"Je suis sans voix face à la technologie": un journaliste critiqué pour avoir interviewé la version IA d'un ado mort lors d'une fusillade

La version IA de Joaquin Oliver, qui a été interviewée par le journaliste Jim Acosta. - Capture d'écran / The Jim Acosta Show
Une interview particulière qui a créé la controverse. Le 4 août, l'ancien correspondant en chef à la Maison Blanche pour CNN a publié une nouvelle vidéo pour son émission, The Jim Acosta Show. Dans les premières minutes de celle-ci, celui qui est devenu journaliste indépendant échange avec un jeune homme appelé Joaquin Oliver.
Sauf qu'il ne s'agit pas vraiment de Joaquin Oliver, mais d'une intelligence artificielle. Le jeune homme est en effet une des victimes de la fusillade au lycée de Parkland, en Floride, survenue en 2018. Ses parents ont créé une version IA de lui pour "délivrer un message puissant sur la violence armée", comme l'indique Jim Acosta.
Celle-ci a été générée à partir d'une vraie photo de Joaquin Oliver, qui aurait fêté ses 25 ans le 4 août. La vidéo le montre avec un bonnet et un air assez sérieux. L'IA n'affiche également aucune émotion lorsqu'elle parle, et les mouvements de son visage et de sa bouche ne sont pas naturels.
Une IA qui manque de naturel
La version IA de Joaquin Oliver change aussi de ton en fonction des questions, se montrant froide à certains moments et plus enjouée à d'autres. Mais sans changement au niveau de son expression faciale. "J'apprécie votre curiosité", répond Joaquin Oliver d'un ton monocorde lorsque Jim Acosta lui demande ce qui lui est arrivé.
"J'ai été enlevé de ce monde trop tôt à cause de la violence armée à l'école. Il est important de parler de ces problèmes afin de créer un avenir plus sûr pour tous", poursuit-il.
Le jeune homme s'est ensuite montré plus joyeux lorsque le journaliste lui a demandé de parler de lui. "Je chéris ma famille et mes amis et j'essaie toujours de répandre la joie partout où je vais. Même si ma vie a été écourtée, je veux continuer à inspirer les autres, à militer pour le changement", a-t-il déclaré.
De nombreuses critiques
Cet échange, qui a duré un peu plus de cinq minutes, a impressionné Jim Acosta. "Je dois dire que je suis un peu sans voix face à la technologie (...) J'avais vraiment l'impression de parler à Joaquin.
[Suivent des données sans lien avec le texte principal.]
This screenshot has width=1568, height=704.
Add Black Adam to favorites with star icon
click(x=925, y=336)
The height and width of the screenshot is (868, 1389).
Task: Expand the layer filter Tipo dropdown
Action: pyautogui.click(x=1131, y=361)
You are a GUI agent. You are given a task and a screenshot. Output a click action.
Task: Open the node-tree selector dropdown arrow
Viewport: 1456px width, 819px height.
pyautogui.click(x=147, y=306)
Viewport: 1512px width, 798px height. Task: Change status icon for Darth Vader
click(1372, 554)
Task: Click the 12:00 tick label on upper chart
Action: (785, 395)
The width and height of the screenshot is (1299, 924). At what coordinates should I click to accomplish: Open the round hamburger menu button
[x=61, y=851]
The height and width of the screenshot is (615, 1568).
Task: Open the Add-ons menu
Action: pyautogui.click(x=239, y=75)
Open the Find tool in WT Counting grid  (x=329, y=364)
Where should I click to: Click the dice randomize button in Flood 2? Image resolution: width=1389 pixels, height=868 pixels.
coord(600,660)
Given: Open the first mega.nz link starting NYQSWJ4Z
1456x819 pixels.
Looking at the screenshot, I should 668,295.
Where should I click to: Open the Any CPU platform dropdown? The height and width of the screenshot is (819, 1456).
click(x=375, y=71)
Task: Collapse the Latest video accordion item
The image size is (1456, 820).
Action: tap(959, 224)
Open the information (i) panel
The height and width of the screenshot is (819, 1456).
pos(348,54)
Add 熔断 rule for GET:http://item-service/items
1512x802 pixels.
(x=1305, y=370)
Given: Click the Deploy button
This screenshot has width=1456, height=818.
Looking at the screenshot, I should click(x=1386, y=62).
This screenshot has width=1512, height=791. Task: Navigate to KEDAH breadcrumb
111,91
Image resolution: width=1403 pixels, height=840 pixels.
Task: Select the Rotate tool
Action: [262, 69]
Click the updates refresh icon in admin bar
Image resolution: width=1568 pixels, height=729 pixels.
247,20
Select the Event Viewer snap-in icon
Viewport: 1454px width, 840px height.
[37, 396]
C'est tout simplement magnifique", a assuré le journaliste auprès du père de la victime, Manuel Oliver.
L'ancien correspondant pour CNN a pourtant essuyé de nombreuses critiques pour cette interview. "Créer une vidéo d'un enfant mort est véritablement l'une des horreurs créées par l'homme qui dépassent l'entendement humain", a commenté un utilisateur sur Youtube.
"C'est quoi ce truc? En tant que progressiste et partisan d'un contrôle strict des armes à feu, je trouve ça bizarre et un peu dégoûtant. Pourquoi faire ça? Il y a plein de survivants à qui parler de leur traumatisme lié à la violence armée", a fustigé un autre.
De son côté, Manuel Oliver, qui a proposé à Jim Acosta d'être le premier journaliste à interviewer la version IA de son fils, a assuré comprendre qu'il ne s'agissait pas vraiment de son fils et qu'il ne pouvait pas le faire revenir. Il estime cependant que c'est une bénédiction d'entendre à nouveau sa voix, ajoutant qu'il avait hâte de voir ce que l'IA pouvait encore faire.
Ce n'est pas la première fois que l'IA est utilisée pour faire revenir les victimes de la fusillade de Parkland, comme le rappelle le Guardian. Les parents de plusieurs victimes avaient déjà lancé une campagne d'appels automatisés avec les voix de six élèves et membres du personnel tués lors de la fusillade l'année dernière. Le but avec ces voix générées par IA était d'appeler les membres du Congrès pour exiger des mesures concernant la réforme du contrôle des armes à feu. Et Joaquin Oliver faisait partie de ces voix.